### Supplied records
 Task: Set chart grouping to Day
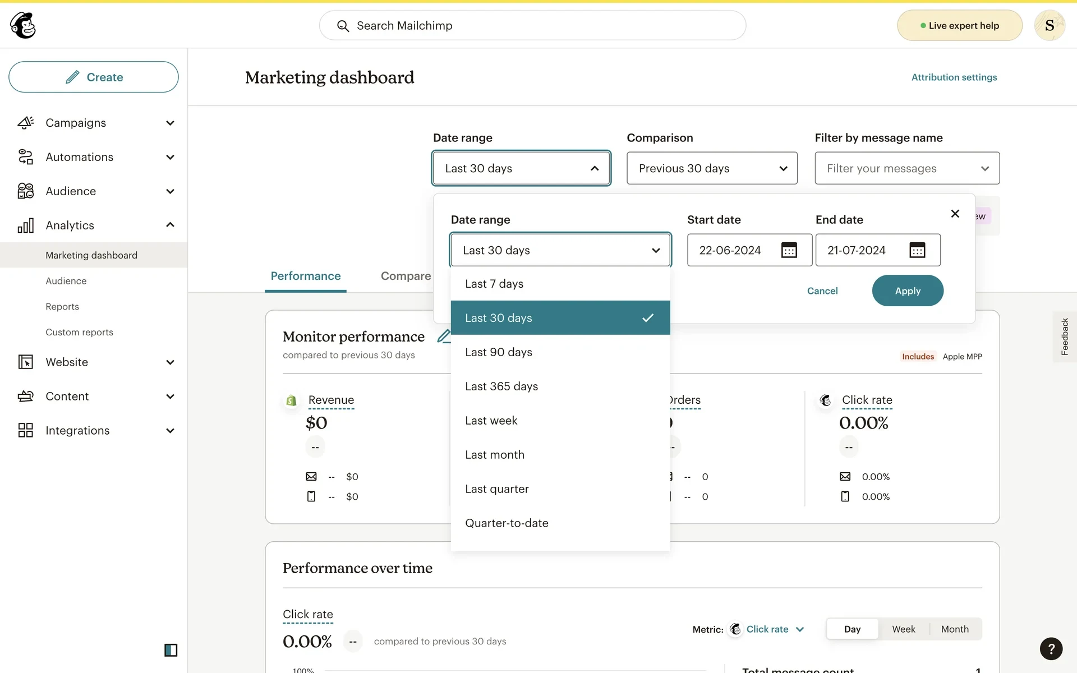(x=852, y=629)
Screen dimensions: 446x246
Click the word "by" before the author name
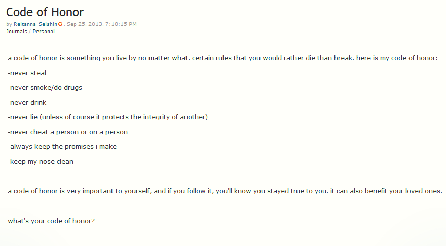tap(9, 24)
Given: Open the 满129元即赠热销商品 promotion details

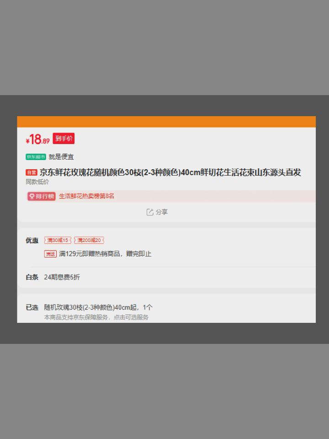Looking at the screenshot, I should [x=105, y=254].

### What the exercise asks
Rewrite the records above with "promotion" replaced by "offer" and everything else unchanged. Omit the pictures from your answer.

### Full output
 Task: Set chart grouping to Day
(x=852, y=629)
Screen dimensions: 446x246
Click the word "by" before the author name
tap(9, 24)
Given: Open the 满129元即赠热销商品 offer details

Looking at the screenshot, I should [x=105, y=254].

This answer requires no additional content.